I like Jack Reacher style characters regardless of setting. Put them in outer space, in modern America, in a military setting, on an alien planet... no worries. Book has non moralistic vigilante-justice? Sign me up! (oh, I read urban fantasy, soft and hard sci-fi, trashy vampire and zombie novels too)
I normally like (written) non-fiction but this is the second audio non-fiction that I've listened to and I think that it does not translate to audio as well as fiction does.
It was very hard to stay focused on what the narrators were saying, my mind kept drifting but I'm not sure why. They aren't bad narrators and the content is (or should be) interesting... and yet...
I caught myself asking several times "who did Dawkins write this book for"? Christians certainly wouldn't appreciate it (since he is attempting to disprove God), and if you're not a believer, why would you listen to a book telling you why you shouldn't be a believer - since you aren't one anyway?
Ultimately, the book seems rather pointless: he can spend years trying to disprove God but there's not much point in trying to do so because (as he openly admits in the book) the very people he's trying to disprove God to are the ones who won't believe his "evidence" anyway. Huh? So, does this mean he's trying to disprove God to people who don't believe in God?
See my point?
I think, perhaps, the purpose of this book is to "stir the pot" - create a point where Christians and atheists can meet for the sole purpose of arguing - because the only reason to read this book is to get your mind ready to argue (either for or against the author).
There are better things to be doing with our time than seeking an argument: loving, laughing, living...

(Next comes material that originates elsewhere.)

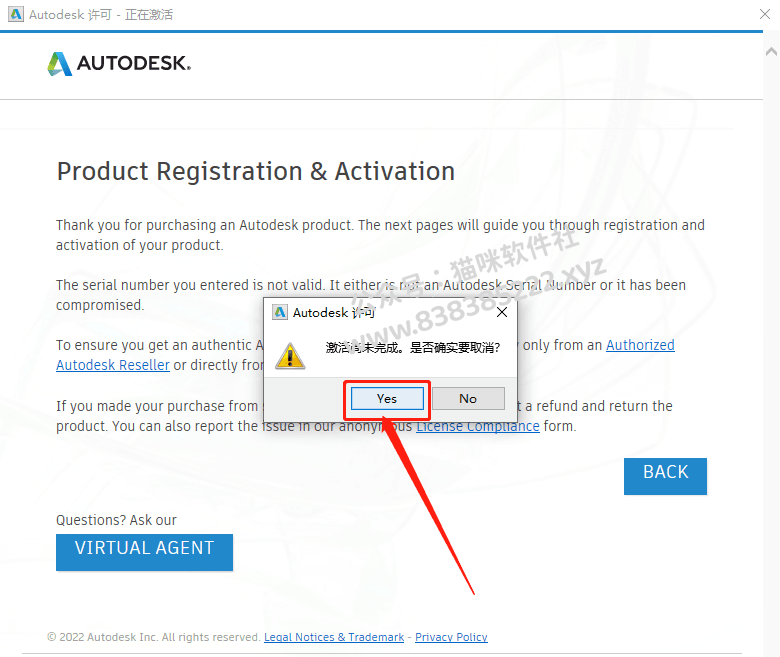Click the Autodesk logo in the header
780x657 pixels.
(119, 64)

As a Christian, I began listening to The God Delusion with a certain amount of trepidation that my faith might be substantively challenged. I have concluded the book with the contrary perspective that my faith has been substantively strengthened. If this book represents the best arguments from one of the brightest minds, then Christianity has nothing to fear from atheistic secular humanism. Dawkins has been referred to as Darwin's bulldog, but Darwin's pussy cat might be a more accurate appellation - for his arguments lack any teeth. I expected a scientist like Dawkins to provide conclusive facts and proofs in support of his position. Instead, what I encountered were a slew of opinions, theories, and fallacious arguments. By fallacious arguments, I mean that virtually all of his arguments exhibited one or more fallacies in structure or content - fallacies that almost anyone could spot. The worst fallacies in the book are in the categories of faulty generalizations (cherry picking, composition, false analogy, circular reasoning and hasty generalization), red herring fallacies (including straw man, argument from silence, association fallacy, and chronological snobbery), propositional fallacies (existential fallacy and proof by example) and most commonly, the fallacy of judgmental language. (You can look at the list of fallacies in wikipedia and find a good number of them represented in Dawkins' book). Dawkins argues religion against science and uses specific instances from not only across all of Christendom, but across all religions in the world and generalizes the specific instances to be representative of religion in general. He refers to anyone who agrees with him as enlightened, intelligent, thinking, reasonable, etc., and all (including some specific distinguished scientists) who disagree with him as ignorant, delusional, unreasonable, unthinking, abusive, etc. etc. Regardless, Dawkins has been rendered irrelevant by fellow atheists Foucault, Derrida and Rorty.